Researchers have developed a treatment that can be used to stop the disease returning after chemotherapy or a bone-marrow transplant.

It is hoped the drug, which activates the body's own immune system against the leukaemia, eventually could be used to treat other cancers.

The first patients will be treated as part of a small trial at King's College London.

Last night, Dr Gerard Connaghan, Consultant Haematologist at St Vincent's University Hospital in Dublin, said experts would be studying the results of the trial with interest.

"The appeal of the vaccine is that it would theoretically use the body's normal mechanism of getting rid of undesired cells in a natural way as opposed to chemotherapy," Dr Connaghan explained.

He said it was "early days" but such a vaccine would allow for a "less toxic treatment".

"For many years it has been frustratingly difficult to come up with vaccines able to introduce a strong enough reaction to control this disease," the consultant added.

However, he said scientists have now amassed much greater information about the proteins on leukaemia cells. The patients in the trial have acute myeloid leukaemia, the most common form of the disease in adults.

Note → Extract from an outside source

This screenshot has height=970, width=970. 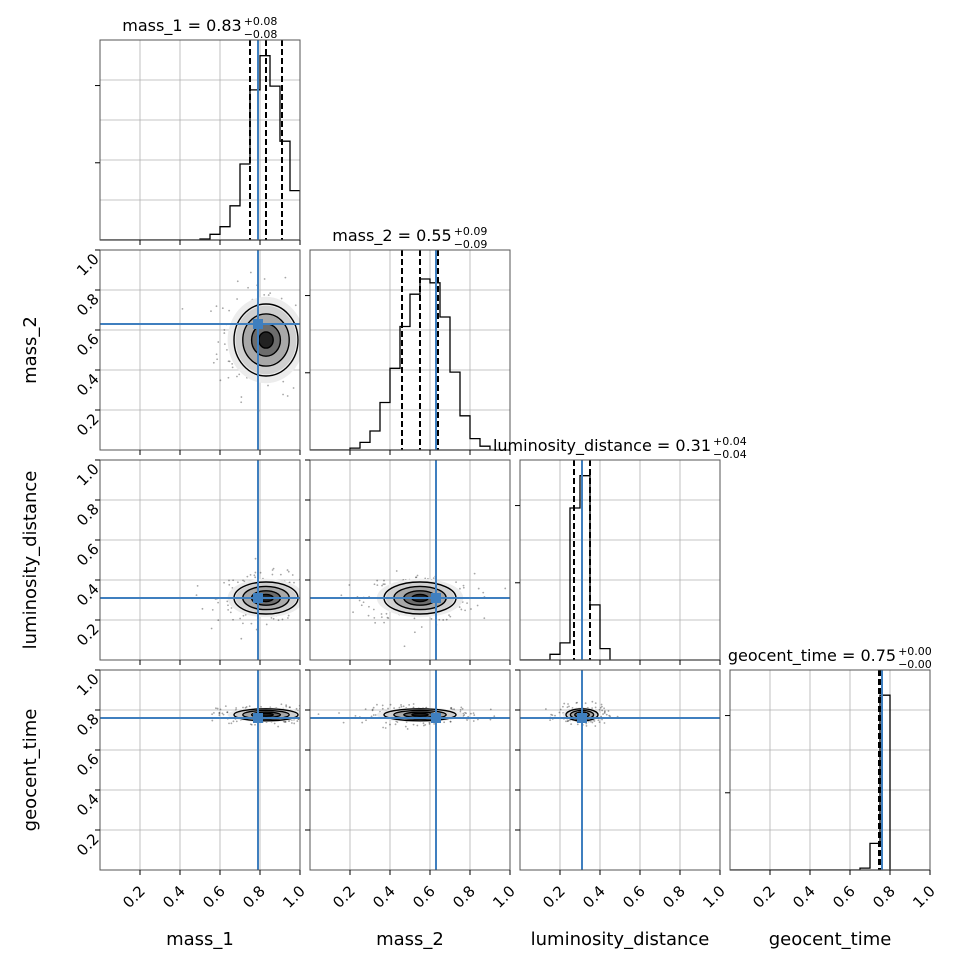 What do you see at coordinates (620, 770) in the screenshot?
I see `density-panel-luminosity_distance-vs-geocent_time` at bounding box center [620, 770].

Even with aggressive treatment, the disease returns in about half.


The idea behind cancer vaccines is not necessarily to prevent the disease. Instead, once a patient has been diagnosed, the vaccine programmes the immune system to hunt down cancer cells and destroy them.

The immune system will recognise leukaemia cells if they return, preventing a relapse.

The vaccine is created by removing cells from the patient's blood and manipulating them in the laboratory.

The cells are given two genes which act as flags to help identify the leukaemia. It effectively focuses and boosts the immune system's ability to seek out and destroy cancer cells.

Leukaemia affects around 7,200 patients a year. About 4,300 die from the disease.

Treatment comes in two stages -- chemotherapy to rid the body of the disease, then either more chemotherapy or a bone-marrow transplant to prevent it returning.

Prof Farzaneh, Professor of Molecular Medicine at King's College London, said if the trials are successful then it could be used to treat other leukaemias and cancers.

The cost of treating each patient is thought to be around £15,000 (€16,800), about 10pc more than standard treatment.